Rich gives the trees human qualities throughout the poem — they 'move out', 'stumble forward', and 'haul themselves away'. These verbs suggest intention, effort, and urgency. The trees are not falling or being moved by wind; they are choosing to leave, straining to break free. This personification is central to the poem's metaphorical meaning: the trees represent conscious beings (possibly women or any oppressed group) actively reclaiming their freedom.
Long Answer Question
6 marks · answer in 100–120 words
Q1. What is the central theme of 'The Trees' by Adrienne Rich? How does the poem use nature to express a deeper human truth?
Award 2 marks for identifying the theme clearly, 2 marks for discussing how nature imagery carries the meaning, 2 marks for the deeper human/feminist reading. Expect 100–120 words.
The central theme: the desire to break free from confinement
The poem's central theme is the instinct of any living thing to return to its natural, free state. Trees that have been kept indoors — unnaturally confined — strain and ultimately break free to return to the forest. This is presented as inevitable: the glass breaks, the barriers give way, because the need to be free is stronger than any enclosure.
Nature as metaphor
Rich uses the trees not merely as trees but as symbols. Their movement from inside to outside, from confinement to freedom, mirrors the experience of anyone — or anything — kept in conditions that do not allow full expression.
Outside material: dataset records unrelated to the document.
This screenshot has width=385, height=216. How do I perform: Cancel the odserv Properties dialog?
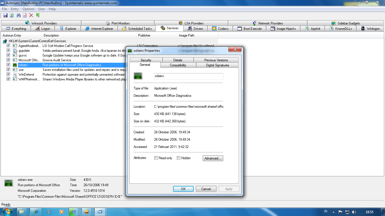coord(206,189)
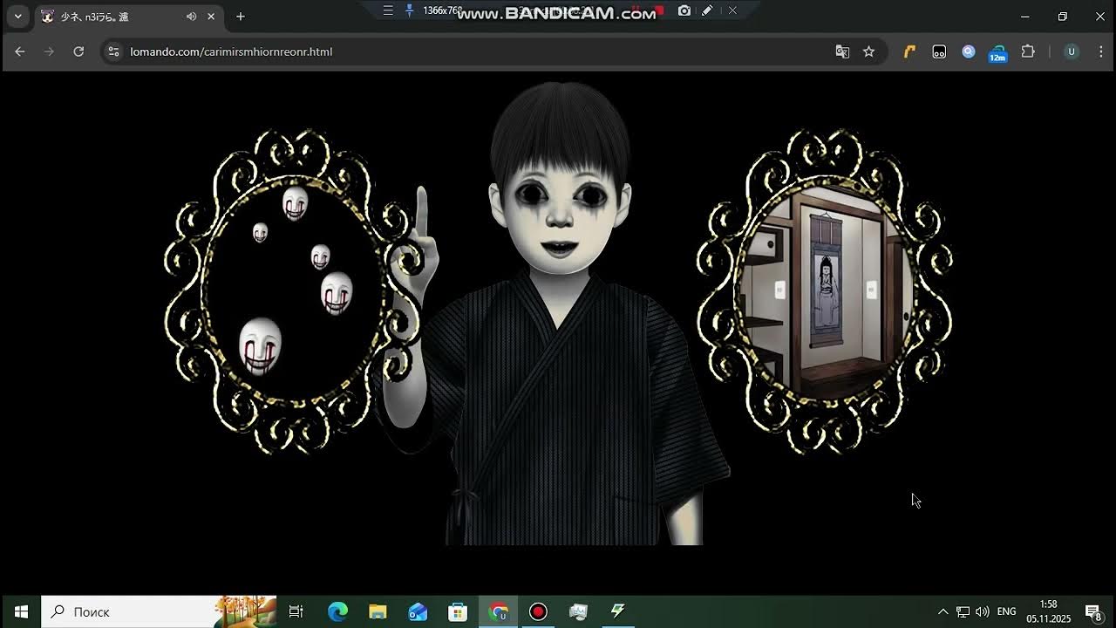1116x628 pixels.
Task: Open the Chrome profile avatar button
Action: pos(1072,51)
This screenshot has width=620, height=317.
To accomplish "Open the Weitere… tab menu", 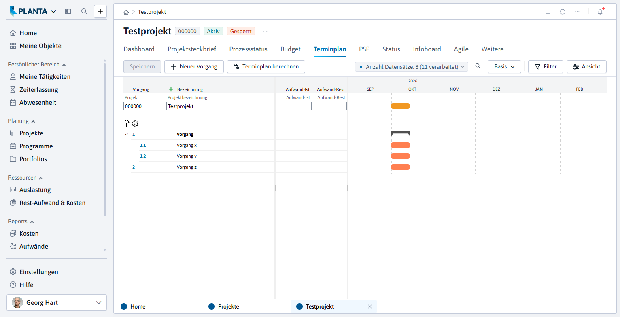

The poem uses the language of nature to describe a deeply human experience: the tension between where we are kept and where we belong.
The deeper human reading
The final stanza introduces a woman — long-suffering, exhausted — who stays indoors with her books while the trees escape. The contrast is pointed: the trees find freedom; she remains. Adrienne Rich, a feminist poet, uses this contrast to suggest that while nature reclaims its freedom instinctively, human beings — especially women — often cannot, bound as they are by expectation, duty, and circumstance. The poem ends not with triumph but with a quiet, unresolved tension.